Take It From Me is a recurring feature on "GMA" where we ask celebrities to give advice to their younger selves.
Before political commentator Sally Kohn was named one of the leading progressive voices in America, she recalls falling victim to a bad haircut at the age of 12.
“I mean is that a side mullet? What is that? It's just I think it's some sort of windswept hair but it looks like a side mullet,” Kohn told “GMA” while looking at a photo of her younger self.
“There's a cry for help.”
Kohn has come a long way since then. She's a renowned LGBTQ activist, political commentator on Fox and CNN and now a first-time author.
"When you really stop and think about it ... our world has changed [so much] in such a relatively short time that I can be openly gay, be on TV, be writing, have a career and have a partner and a kid and travel the world and be out and comfortable," she said.
Kohn makes her authorial debut with "The Opposite of Hate," a book that's all about practicing "emotional correctness," which pushes past political correctness to try to find real connection with those from those across the political spectrum with opposing viewpoints.
“We talk about people as either all good or all bad," she said. "You can hate things people say but we don't hate people.

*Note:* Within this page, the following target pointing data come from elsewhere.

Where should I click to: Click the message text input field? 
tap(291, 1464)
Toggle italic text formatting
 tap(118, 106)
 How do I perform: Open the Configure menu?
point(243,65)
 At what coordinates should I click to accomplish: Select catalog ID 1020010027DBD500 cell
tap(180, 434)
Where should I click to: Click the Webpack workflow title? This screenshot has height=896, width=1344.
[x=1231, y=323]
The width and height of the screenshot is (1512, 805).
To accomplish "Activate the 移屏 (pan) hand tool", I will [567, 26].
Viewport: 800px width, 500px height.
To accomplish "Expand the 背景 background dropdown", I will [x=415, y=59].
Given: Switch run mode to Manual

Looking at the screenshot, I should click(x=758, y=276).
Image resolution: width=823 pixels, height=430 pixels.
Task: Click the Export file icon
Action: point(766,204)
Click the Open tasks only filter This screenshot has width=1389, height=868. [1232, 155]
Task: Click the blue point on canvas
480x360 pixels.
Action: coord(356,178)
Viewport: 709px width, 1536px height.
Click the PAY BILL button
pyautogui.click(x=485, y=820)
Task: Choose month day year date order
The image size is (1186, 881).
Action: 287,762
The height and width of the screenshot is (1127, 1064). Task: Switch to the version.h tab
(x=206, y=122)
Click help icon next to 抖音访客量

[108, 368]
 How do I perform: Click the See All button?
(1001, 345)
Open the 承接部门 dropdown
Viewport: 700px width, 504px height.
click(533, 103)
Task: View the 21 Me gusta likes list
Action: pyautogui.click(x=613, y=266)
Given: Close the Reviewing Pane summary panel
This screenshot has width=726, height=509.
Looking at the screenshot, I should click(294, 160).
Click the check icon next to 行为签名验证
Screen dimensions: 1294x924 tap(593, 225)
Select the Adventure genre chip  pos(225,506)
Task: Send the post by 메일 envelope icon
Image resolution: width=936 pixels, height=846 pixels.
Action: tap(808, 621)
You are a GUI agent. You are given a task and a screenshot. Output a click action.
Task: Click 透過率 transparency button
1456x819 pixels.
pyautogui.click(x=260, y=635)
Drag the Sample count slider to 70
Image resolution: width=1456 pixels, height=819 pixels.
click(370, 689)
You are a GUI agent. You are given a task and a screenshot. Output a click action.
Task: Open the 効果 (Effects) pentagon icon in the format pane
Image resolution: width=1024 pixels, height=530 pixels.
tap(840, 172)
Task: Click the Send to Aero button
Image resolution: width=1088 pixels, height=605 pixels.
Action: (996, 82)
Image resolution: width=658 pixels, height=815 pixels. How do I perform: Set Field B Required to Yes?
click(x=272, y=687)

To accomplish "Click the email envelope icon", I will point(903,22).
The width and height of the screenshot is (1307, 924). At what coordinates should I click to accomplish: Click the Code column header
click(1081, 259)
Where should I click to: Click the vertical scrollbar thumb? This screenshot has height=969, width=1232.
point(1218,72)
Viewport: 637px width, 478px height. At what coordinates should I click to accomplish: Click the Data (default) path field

All people have the capacity to do good things and do bad things and it's the choice we make.”
Kohn looked back at some key moments of her life -- from first apartments and bad perms to law school and family trips -- with "GMA" and shared advice to her younger self. This is what she had to say about these moments from her past.
1. Make your parents take more pictures of you.
“Boy do I look gay,” laughs Kohn. “That is one lesbian right there at age two and a half. So take it from me, you know early.”
Parents should take more pictures of you as a kid because "that's probably your peak of visually adorableness,” Kohn told "GMA."
“”Get attention through affection not through aggression
2. Don't be such a jerk.
“Don't judge a book by its cover because that was around the age that I started being a real bully and tormenting the other kids in the neighborhood,” Kohn said of her 6-year-old self.
“My advice to my younger self would be don't be such a jerk. Man I wish I could go back and tell that kid to find ways to be kind and to you know get attention through affection not through aggression.”
3. Do not get a perm.
“I am in fact wearing a Bullwinkle T-shirt,” laughs Kohn. “Now I don't think a perm is ever a good idea. But if you're, like, a 6’1 Jewish girl with already thick curly hair, I think a perm is some form of, I don't know, self-loathing.”
Kohn notes that her mom, featured on the left, looks great.
4. Enjoy being yourself.
“Look, she's finally gay, folks! And look how happy she is,” Kohn says of a photo of herself and high school sweetheart.
“We stayed together for nine years and this is while I was in law school.”
The picture features Kohn and her ex painting their first apartment together.
“That's what everyone should get to feel in life, to feel fully in themselves and content and pleased.”
5. Make good choices moment to moment.
“Okay, so next up we have the Von Trapp Family Singers,” says Kohn, looking at a family photo of herself, her partner Sarah and her 9-year-old daughter, Willa. “We bought some lederhosen with some friends and family and we wore them just to make them laugh and think made ourselves laugh. I love my family.”
When it comes to parenting, Kohn doesn’t want her daughter to make some of the same mistakes she did as a child.
“We say in our family, we don't hate people, you can hate things that people do. You can hate things people say but we don't hate people. All people have the capacity to do good things and do bad things and it's the choice we make. Moment to moment.”